### Document segment
Melanoma, also called malignant melanoma, arises in the pigment producing cells of the skin called melanocytes. It is much less common than basal cell or squamous cell carcinoma, but it can also be much more serious. When caught early, it can be easily cured with surgery.
The longer melanoma is present, the more likely it is to metastasize, or spread, to other parts of the body including adjacent lymph nodes or even more distant areas. Melanoma usually appears as an irregularly shaped mole on the skin and can appear anywhere, not just on sun exposed areas. Since it arises from melanocytes it is usually composed of shades of black or brown, but may also contain shades of red and blue. There are several subtypes of melanoma. These include melanoma-in-situ, which is confined to the very top layer of skin and is almost always curable by surgically removing it, as well as superficial spreading, nodular, lentigo maligna, and acral lentiginous melanomas.
The thickness of amelanoma(how deep it extends under the skin) is very important, as this affects the prognosis and treatment. The thickness is measured in millimeters. The thicker the melanoma, the more likely it is to have spread to other parts of the body. A thin melanoma is less than or equal to 0.8mm, and these melanomas are almost always treated exclusively with surgery under local anesthesia in our offices. This surgery may be either a standard excision, or Mohs surgery. An intermediate melanoma is 0.8 mm to 4 mm thick and is typically treated with surgery in addition to a ‘sentinel lymph node biopsy’. A sentinel lymph node biopsy is performed by a surgical oncologist, and he or she will inject a dye into the area of the cancer to see which lymph nodes the tumor drains to. These lymph nodes are then sampled to make sure that the melanoma has not spread to the lymph nodes. Sometimes patients with intermediate melanomas receive systemic treatment in addition to surgery and sentinel lymph node biopsies.
Thick melanomas are greater than 4 mm, and imaging studies are almost always done to ensure that the melanoma has not spread to other parts of the body. Treatment of these thicker melanomas often involves systemic therapies through medical oncologists, in addition to surgery.
######
### Extracted records
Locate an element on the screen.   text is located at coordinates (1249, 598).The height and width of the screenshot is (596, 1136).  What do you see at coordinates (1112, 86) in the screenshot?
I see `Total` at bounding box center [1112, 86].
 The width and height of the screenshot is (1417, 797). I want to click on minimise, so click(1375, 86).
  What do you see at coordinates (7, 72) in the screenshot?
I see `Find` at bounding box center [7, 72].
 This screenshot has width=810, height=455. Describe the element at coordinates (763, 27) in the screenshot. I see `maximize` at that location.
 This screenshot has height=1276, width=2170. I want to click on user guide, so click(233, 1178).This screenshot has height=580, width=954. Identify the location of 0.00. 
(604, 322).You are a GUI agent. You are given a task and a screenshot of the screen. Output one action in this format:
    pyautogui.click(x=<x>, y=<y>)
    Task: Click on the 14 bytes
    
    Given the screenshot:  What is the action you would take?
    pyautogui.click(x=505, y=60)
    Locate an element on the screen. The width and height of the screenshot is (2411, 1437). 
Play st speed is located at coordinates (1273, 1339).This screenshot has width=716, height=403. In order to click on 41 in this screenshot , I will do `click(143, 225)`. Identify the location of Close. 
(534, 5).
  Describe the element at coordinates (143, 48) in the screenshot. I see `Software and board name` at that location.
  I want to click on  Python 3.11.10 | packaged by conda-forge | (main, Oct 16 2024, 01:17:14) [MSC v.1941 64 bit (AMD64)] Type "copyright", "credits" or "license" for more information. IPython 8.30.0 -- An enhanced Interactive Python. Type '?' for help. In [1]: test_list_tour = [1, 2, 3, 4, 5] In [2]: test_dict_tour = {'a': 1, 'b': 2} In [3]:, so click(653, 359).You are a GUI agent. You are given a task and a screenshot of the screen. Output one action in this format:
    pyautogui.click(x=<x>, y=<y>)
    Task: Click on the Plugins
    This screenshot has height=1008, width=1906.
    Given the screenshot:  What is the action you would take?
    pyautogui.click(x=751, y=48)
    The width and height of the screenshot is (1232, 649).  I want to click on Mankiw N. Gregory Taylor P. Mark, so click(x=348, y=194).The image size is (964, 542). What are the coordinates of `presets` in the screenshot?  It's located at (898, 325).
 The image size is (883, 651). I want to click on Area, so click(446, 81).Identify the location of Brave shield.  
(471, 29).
######
> Study questions
A. In the melanoma text, how thick is a melanoma that counts as thin?
B. Write the next part of the melanoma text, picking up after its final sentence.
The records have nothing to do with this.

> Answers to this exercise
A. Less than or equal to 0.8 mm.

B.
Not too long ago, there were limited effective treatments for aggressive melanomas or melanomas that had metastasized to other parts of the body and the prognosis was very poor. However, in the last few years a new type of treatment called immunotherapy has vastly improved our ability to treat and even cure more aggressive melanoma. The immunotherapy medications are intravenous infusions that stimulate the body’s own immune system to attack the cancer cells. There are several immunotherapies approved for melanoma including pembrolizumab (Keytruda), nivolumab (Opdivo), atezolizumab (Tecentriq), and ipilimumab (Yervoy). In addition to these immunotherapies, there are other targeted systemic agents that are used to treat aggressive melanoma including BRAF inhibitors (vemurafenib, dabrafenib, and encorafenib) and MEK inhibitors (trametinib, cobimetinib, and binimetinib).
If you do have a deeper melanoma that requires a sentinel lymph node biopsy or systemic treatment, we will refer you to a center specializing in the treatment of melanoma where a comprehensive evaluation and more advanced treatments can be provided. As always, even if we refer you to a specialty center, we will be available to answer any questions that may arise and to guide you throughout the process.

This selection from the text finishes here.